Paper No. 149-2
Presentation Time: 1:50 PM
OPHIOLITES: A NEW SCIENTIFIC WINDOW FOR TRACING DEEPLY SUBDUCTED AND RECYCLED OCEANIC-CONTINENTAL CRUST
YANG, Jingsui, CARMA, Institute of Geology, Chinese Academy of Geological Sciences, 26, Baiwanzhuang Road, Xicheng District, Beijing, 100037, China, ROBINSON, Paul T., CARMA, Institute of Geology, Chinese Academy of Geological Sciences, Beijing, 26 Baiwanzhuang Road, Beijing, China, Beijing, 100037, China and DILEK, Yildirim, Department of Geology & Environmental Earth Science, Miami University, 208 Shideler Hall, Patterson Avenue, Oxford, Ohio, OH 45056, yangjsui@163.com
Ultrahigh-pressure and super-reducing minerals, including diamond, coesite, pseudomorphic stishovite, qingsongite (BN) and Ca-Si perovskite, and moissanite (SiC), Ni-Mn-Co alloys, Fe-Si, and Fe-C phases, have been discovered in peridotites and/or chromitites of ophiolites around the world. These mineral groups collectively suggest extremely high pressures (perhaps >300 km) and super-reducing conditions in the mantle. All of the analysed diamonds have unusually light carbon isotope compositions (δ
13C = -28.7 to -18.3‰) that distinguish them from kimberlitic–UHP metamorphic varieties. The presence of diopside–coesite exsolution lamellae in chromite grains suggests chromite crystallization depths >380 km, near the mantle transition zone.

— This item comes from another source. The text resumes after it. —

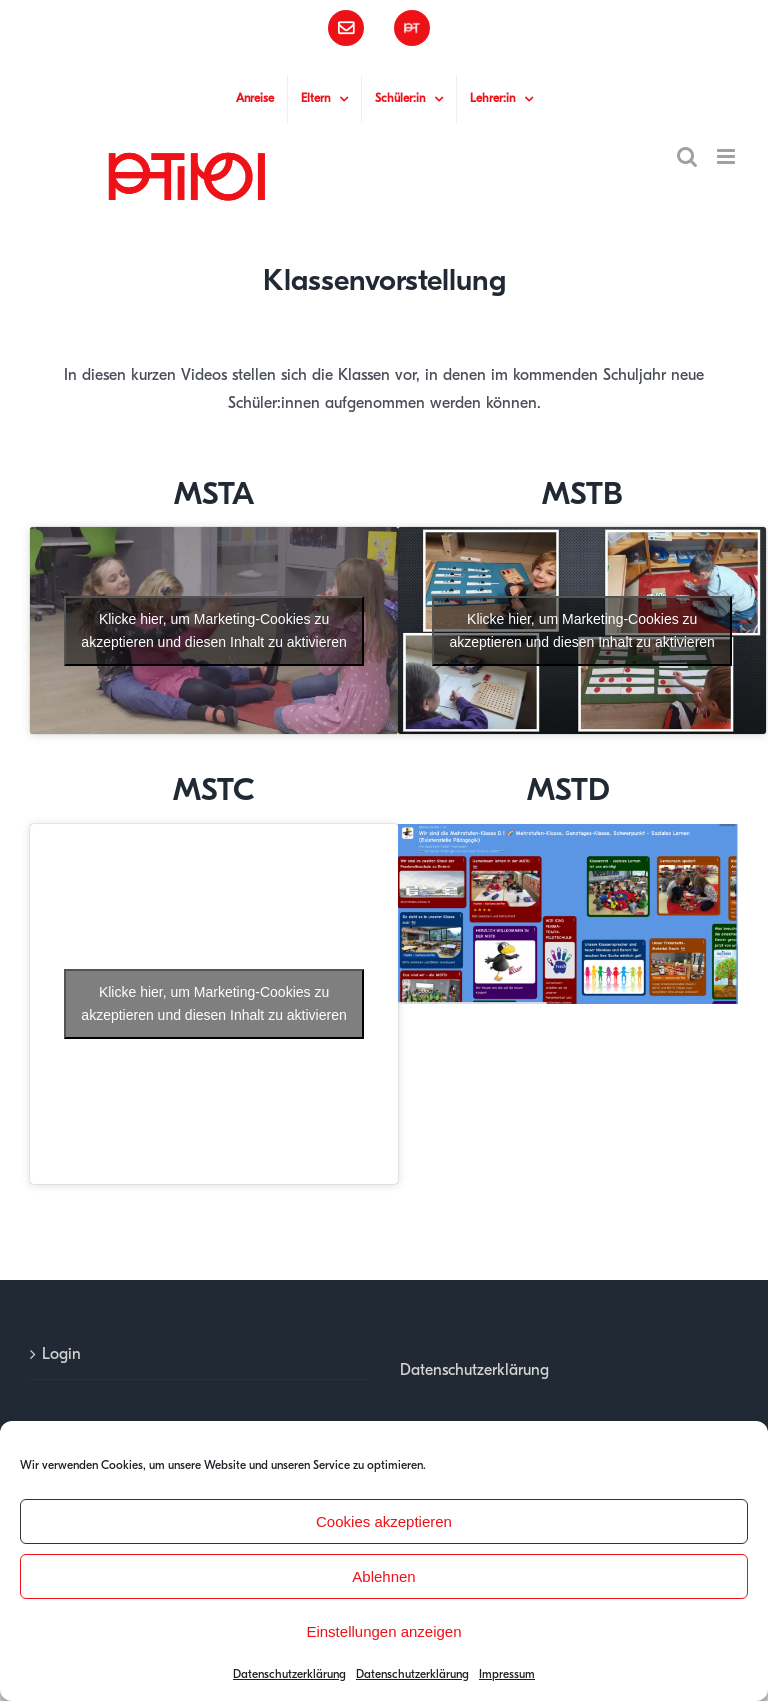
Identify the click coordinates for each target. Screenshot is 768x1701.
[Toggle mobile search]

Carbon isotopes and inclusions in the diamonds indicate formation from previously subducted surface material. Formation in the mantle proceeds in three stages: 1–Carbon-bearing fluids/melts originate in the MTZ, where they may be mixed with fluids/melts from the upper part of the lower mantle. 2-Some of the material transported to the MTZ becomes mixed with highly reduced material derived from zones with extremely low fO2, as required for the formation of moissanite and native elements. 3. As the melts/fluids of the transition zone rise into the upper mantle, diamond, stishovite, qingsongite and possibly Ca-perovskite are precipitated. Ascent above the MTZ transports peridotites with chromite and UHP minerals to shallow mantle depths, where they undergo decompressional melting and oceanic lithosphere formation. Ophiolite-hosted diamonds and associated minerals are likely to be common in the in-situ oceanic mantle, where they present a scientific window into the life cycle of carbon and deeply subducted oceanic–continental crust.